_Assignment:_ Continue the biographical text on Jacqueline Manicom below, picking up after its last sentence.

_Text shown:_
-- Opening Marker --

French writer (1935–1976)

Jacqueline Manicom (1935–1976) was a Guadeloupean writer, professor, broadcaster, feminist, and midwife, author of the novels Mon examen de blanc (1972) and La graine : journal d'une sage-femme (1974).

== Early life ==
Manicom was born in Guadeloupe, the eldest of twenty children born to parents of South Asian origin. She trained as a midwife, and studied law and philosophy in Paris.

== Career ==
Manicom worked at a public hospital in Paris as a young woman. She also worked in radio and television, and taught philosophy courses. In the late 1960s she worked with Simone de Beauvoir on women's rights in France, was a founding member of Choisir la Cause des Femmes (CHOISIR), and especially focused her activism on the legalization of abortion. She and her husband founded a family planning clinic in Guadeloupe.

-- Closing Marker --

_Listed records:_
-- Opening Marker --

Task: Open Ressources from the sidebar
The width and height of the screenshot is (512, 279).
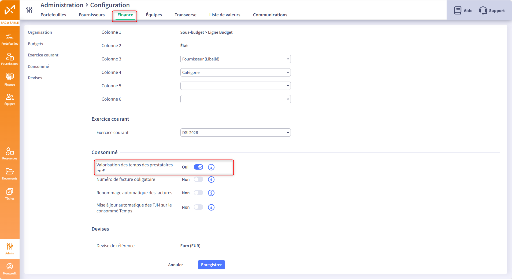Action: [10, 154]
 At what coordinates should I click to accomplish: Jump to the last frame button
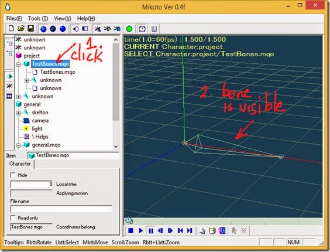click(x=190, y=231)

-- Closing Marker --
-- Opening Marker --

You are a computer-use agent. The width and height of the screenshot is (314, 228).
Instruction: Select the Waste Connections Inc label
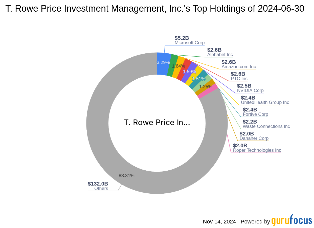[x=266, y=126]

-- Closing Marker --

_Answer for this exercise:_
Manicom wrote two autobiographical novels in French, Mon examen de blanc (1972) and La graine : journal d'une sage-femme (1974), both stories of Caribbean immigrant women in medical settings, both with themes of race, class, gender, and sexuality in the context of French colonialism and French Caribbean independence.

== Personal life ==
Manicom married philosophy professor Yves Letourneur. They had two children. She died in 1976, aged 41.